(Beginning of SUPPLIED DATA)

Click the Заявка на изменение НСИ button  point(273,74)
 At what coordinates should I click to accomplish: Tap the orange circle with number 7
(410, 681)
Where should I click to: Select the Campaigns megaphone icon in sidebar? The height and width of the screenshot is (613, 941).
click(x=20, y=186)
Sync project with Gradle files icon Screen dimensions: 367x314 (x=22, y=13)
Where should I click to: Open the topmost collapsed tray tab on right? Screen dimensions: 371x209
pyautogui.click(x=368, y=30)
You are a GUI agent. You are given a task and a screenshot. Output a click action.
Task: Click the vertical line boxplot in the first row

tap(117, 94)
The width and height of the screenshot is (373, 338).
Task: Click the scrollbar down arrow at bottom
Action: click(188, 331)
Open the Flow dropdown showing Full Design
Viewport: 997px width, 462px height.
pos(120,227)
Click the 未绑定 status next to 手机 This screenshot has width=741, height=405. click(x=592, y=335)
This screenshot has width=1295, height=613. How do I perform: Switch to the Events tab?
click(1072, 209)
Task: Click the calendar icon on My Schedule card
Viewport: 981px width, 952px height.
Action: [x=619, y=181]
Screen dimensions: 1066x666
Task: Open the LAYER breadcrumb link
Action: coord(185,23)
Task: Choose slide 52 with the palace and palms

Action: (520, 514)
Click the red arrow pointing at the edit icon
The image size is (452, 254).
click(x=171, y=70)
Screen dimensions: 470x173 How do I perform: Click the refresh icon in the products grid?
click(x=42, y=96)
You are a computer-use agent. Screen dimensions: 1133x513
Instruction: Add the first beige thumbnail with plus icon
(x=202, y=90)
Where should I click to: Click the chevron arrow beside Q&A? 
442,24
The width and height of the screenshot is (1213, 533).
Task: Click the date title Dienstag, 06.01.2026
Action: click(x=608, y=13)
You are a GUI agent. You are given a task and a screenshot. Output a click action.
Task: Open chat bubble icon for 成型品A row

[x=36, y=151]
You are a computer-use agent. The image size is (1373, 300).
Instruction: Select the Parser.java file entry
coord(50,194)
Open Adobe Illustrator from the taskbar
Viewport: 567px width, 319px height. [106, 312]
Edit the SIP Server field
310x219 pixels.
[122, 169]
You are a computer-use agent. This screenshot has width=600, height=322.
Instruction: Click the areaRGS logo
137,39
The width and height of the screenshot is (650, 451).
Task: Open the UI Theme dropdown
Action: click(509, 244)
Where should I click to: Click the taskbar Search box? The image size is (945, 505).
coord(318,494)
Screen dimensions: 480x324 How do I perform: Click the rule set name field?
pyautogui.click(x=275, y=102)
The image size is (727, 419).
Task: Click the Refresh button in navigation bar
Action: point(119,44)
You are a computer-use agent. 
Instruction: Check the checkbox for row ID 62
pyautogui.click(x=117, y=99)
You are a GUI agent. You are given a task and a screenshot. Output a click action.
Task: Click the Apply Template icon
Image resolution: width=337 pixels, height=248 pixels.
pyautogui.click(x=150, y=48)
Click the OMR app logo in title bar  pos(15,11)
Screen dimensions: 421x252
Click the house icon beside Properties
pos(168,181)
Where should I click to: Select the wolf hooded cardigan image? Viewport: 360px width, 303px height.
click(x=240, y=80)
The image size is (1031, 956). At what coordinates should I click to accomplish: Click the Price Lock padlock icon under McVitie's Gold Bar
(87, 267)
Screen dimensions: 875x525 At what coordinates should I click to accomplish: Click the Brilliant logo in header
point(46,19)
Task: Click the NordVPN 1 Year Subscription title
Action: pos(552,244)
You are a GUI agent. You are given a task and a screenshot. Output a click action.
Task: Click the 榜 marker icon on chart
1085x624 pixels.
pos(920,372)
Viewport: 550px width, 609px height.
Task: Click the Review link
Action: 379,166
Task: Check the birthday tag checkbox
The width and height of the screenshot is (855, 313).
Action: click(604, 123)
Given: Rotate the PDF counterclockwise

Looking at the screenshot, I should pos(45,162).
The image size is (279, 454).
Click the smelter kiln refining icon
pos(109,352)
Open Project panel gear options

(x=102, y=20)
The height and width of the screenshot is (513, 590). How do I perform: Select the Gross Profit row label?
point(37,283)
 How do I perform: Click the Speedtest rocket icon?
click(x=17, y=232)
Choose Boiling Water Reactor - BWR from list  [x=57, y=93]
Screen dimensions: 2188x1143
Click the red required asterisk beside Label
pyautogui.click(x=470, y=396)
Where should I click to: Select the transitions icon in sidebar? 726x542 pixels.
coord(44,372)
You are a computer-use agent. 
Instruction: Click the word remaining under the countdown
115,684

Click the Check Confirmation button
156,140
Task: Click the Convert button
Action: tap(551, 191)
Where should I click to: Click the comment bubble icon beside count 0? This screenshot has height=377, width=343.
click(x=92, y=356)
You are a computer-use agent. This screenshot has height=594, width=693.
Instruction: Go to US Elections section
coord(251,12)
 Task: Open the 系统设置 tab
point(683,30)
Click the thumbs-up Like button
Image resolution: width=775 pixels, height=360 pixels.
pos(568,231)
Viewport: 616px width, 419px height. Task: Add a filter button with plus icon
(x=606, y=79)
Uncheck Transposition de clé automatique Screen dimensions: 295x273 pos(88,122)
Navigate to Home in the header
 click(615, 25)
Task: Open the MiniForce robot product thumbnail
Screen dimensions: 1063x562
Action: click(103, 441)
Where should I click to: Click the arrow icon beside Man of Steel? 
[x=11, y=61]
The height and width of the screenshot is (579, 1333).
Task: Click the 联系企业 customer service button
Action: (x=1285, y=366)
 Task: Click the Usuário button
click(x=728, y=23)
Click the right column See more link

(End of SUPPLIED DATA)

> **TASK PROMPT**
Make sure every record is repeated exactly.

> **EXERCISE RESULT**
Click the Заявка на изменение НСИ button  point(273,74)
 At what coordinates should I click to accomplish: Tap the orange circle with number 7
(410, 681)
Where should I click to: Select the Campaigns megaphone icon in sidebar? The height and width of the screenshot is (613, 941).
click(x=20, y=186)
Sync project with Gradle files icon Screen dimensions: 367x314 (x=22, y=13)
Where should I click to: Open the topmost collapsed tray tab on right? Screen dimensions: 371x209
pyautogui.click(x=368, y=30)
You are a GUI agent. You are given a task and a screenshot. Output a click action.
Task: Click the vertical line boxplot in the first row

tap(117, 94)
The width and height of the screenshot is (373, 338).
Task: Click the scrollbar down arrow at bottom
Action: click(188, 331)
Open the Flow dropdown showing Full Design
Viewport: 997px width, 462px height.
pos(120,227)
Click the 未绑定 status next to 手机 This screenshot has width=741, height=405. click(x=592, y=335)
This screenshot has width=1295, height=613. How do I perform: Switch to the Events tab?
click(1072, 209)
Task: Click the calendar icon on My Schedule card
Viewport: 981px width, 952px height.
Action: [x=619, y=181]
Screen dimensions: 1066x666
Task: Open the LAYER breadcrumb link
Action: coord(185,23)
Task: Choose slide 52 with the palace and palms

Action: (520, 514)
Click the red arrow pointing at the edit icon
The image size is (452, 254).
click(x=171, y=70)
Screen dimensions: 470x173 How do I perform: Click the refresh icon in the products grid?
click(x=42, y=96)
You are a computer-use agent. Screen dimensions: 1133x513
Instruction: Add the first beige thumbnail with plus icon
(x=202, y=90)
Where should I click to: Click the chevron arrow beside Q&A? 
442,24
The width and height of the screenshot is (1213, 533).
Task: Click the date title Dienstag, 06.01.2026
Action: click(x=608, y=13)
You are a GUI agent. You are given a task and a screenshot. Output a click action.
Task: Open chat bubble icon for 成型品A row

[x=36, y=151]
You are a computer-use agent. The image size is (1373, 300).
Instruction: Select the Parser.java file entry
coord(50,194)
Open Adobe Illustrator from the taskbar
Viewport: 567px width, 319px height. [106, 312]
Edit the SIP Server field
310x219 pixels.
[122, 169]
You are a computer-use agent. This screenshot has width=600, height=322.
Instruction: Click the areaRGS logo
137,39
The width and height of the screenshot is (650, 451).
Task: Open the UI Theme dropdown
Action: click(509, 244)
Where should I click to: Click the taskbar Search box? The image size is (945, 505).
coord(318,494)
Screen dimensions: 480x324 How do I perform: Click the rule set name field?
pyautogui.click(x=275, y=102)
The image size is (727, 419).
Task: Click the Refresh button in navigation bar
Action: point(119,44)
You are a computer-use agent. 
Instruction: Check the checkbox for row ID 62
pyautogui.click(x=117, y=99)
You are a GUI agent. You are given a task and a screenshot. Output a click action.
Task: Click the Apply Template icon
Image resolution: width=337 pixels, height=248 pixels.
pyautogui.click(x=150, y=48)
Click the OMR app logo in title bar  pos(15,11)
Screen dimensions: 421x252
Click the house icon beside Properties
pos(168,181)
Where should I click to: Select the wolf hooded cardigan image? Viewport: 360px width, 303px height.
click(x=240, y=80)
The image size is (1031, 956). At what coordinates should I click to accomplish: Click the Price Lock padlock icon under McVitie's Gold Bar
(87, 267)
Screen dimensions: 875x525 At what coordinates should I click to accomplish: Click the Brilliant logo in header
point(46,19)
Task: Click the NordVPN 1 Year Subscription title
Action: pos(552,244)
You are a GUI agent. You are given a task and a screenshot. Output a click action.
Task: Click the 榜 marker icon on chart
1085x624 pixels.
pos(920,372)
Viewport: 550px width, 609px height.
Task: Click the Review link
Action: 379,166
Task: Check the birthday tag checkbox
The width and height of the screenshot is (855, 313).
Action: click(604, 123)
Given: Rotate the PDF counterclockwise

Looking at the screenshot, I should pos(45,162).
The image size is (279, 454).
Click the smelter kiln refining icon
pos(109,352)
Open Project panel gear options

(x=102, y=20)
The height and width of the screenshot is (513, 590). How do I perform: Select the Gross Profit row label?
point(37,283)
 How do I perform: Click the Speedtest rocket icon?
click(x=17, y=232)
Choose Boiling Water Reactor - BWR from list  [x=57, y=93]
Screen dimensions: 2188x1143
Click the red required asterisk beside Label
pyautogui.click(x=470, y=396)
Where should I click to: Select the transitions icon in sidebar? 726x542 pixels.
coord(44,372)
You are a computer-use agent. 
Instruction: Click the word remaining under the countdown
115,684

Click the Check Confirmation button
156,140
Task: Click the Convert button
Action: tap(551, 191)
Where should I click to: Click the comment bubble icon beside count 0? This screenshot has height=377, width=343.
click(x=92, y=356)
You are a computer-use agent. This screenshot has height=594, width=693.
Instruction: Go to US Elections section
coord(251,12)
 Task: Open the 系统设置 tab
point(683,30)
Click the thumbs-up Like button
Image resolution: width=775 pixels, height=360 pixels.
pos(568,231)
Viewport: 616px width, 419px height. Task: Add a filter button with plus icon
(x=606, y=79)
Uncheck Transposition de clé automatique Screen dimensions: 295x273 pos(88,122)
Navigate to Home in the header
 click(615, 25)
Task: Open the MiniForce robot product thumbnail
Screen dimensions: 1063x562
Action: click(103, 441)
Where should I click to: Click the arrow icon beside Man of Steel? 
[x=11, y=61]
The height and width of the screenshot is (579, 1333).
Task: Click the 联系企业 customer service button
Action: (x=1285, y=366)
 Task: Click the Usuário button
click(x=728, y=23)
Click the right column See more link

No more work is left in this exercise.